What is the difference in tools between MongoDB / NoSQL which allows faster aggregation (MapReduce) compared to MySQL


I have the following problem. I have a table with a huge number of rows that I need to search for and then group the search results by many parameters. Let's say a table

id, big_text, price, country, field1, field2, ..., fieldX


And we run a query like this

[use FULLTEXT index to MATCH() big_text] AND 
[use some random clauses that anyway render indexes useless, 
like: country IN (1,2,65,69) and price<100]


We will display this as search results, and then we need to take these search results and group them into several fields to create search filters.

(results) GROUP BY field1
(results) GROUP BY field2
(results) GROUP BY field3
(results) GROUP BY field4


This is a simplified example of what I need, the actual problem is even more problematic, for example sometimes the first query for results also has its own GROUP BY. And an example of such functionality would be this site http://www.indeed.com/q-sales-jobs.html (search results plus filters on the left)

I have done and continue to do in-depth research on how MySQL works and at the moment I am completely missing this in MySQL. Roughly speaking, a MySQL table is just a bunch of rows lying on the hard disk, and indexes are tiny versions of those tables, sorted by index fields and pointing to the actual rows.
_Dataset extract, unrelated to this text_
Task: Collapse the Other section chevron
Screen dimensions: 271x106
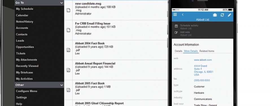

Super simplification, of course, but the bottom line is that I don't see how this can be fixed at all, i.e. How to use more than one index, be able to do GROUP BY-s quickly (by the time the query reaches the GROUP BY is absolutely useless due to range lookups and other things). I know MySQL (or similar databases) have various useful things like index merges, index scans, etc., but that just doesn't fit - the queries that run above will run forever.

I was told that the problem can be solved by NoSQL, which uses some fundamentally new ways of storing and processing data, including aggregation tasks. What I want to know is a short schematic explanation of how this is done. I mean, I just want to take a quick look at it so that I can really see that it is, because at the moment I can't figure out how it can be done at all. I mean, data is still data and must be placed in memory, and indexes are still indexes with all their constraints. If this is really possible, I will start exploring NoSQL in detail.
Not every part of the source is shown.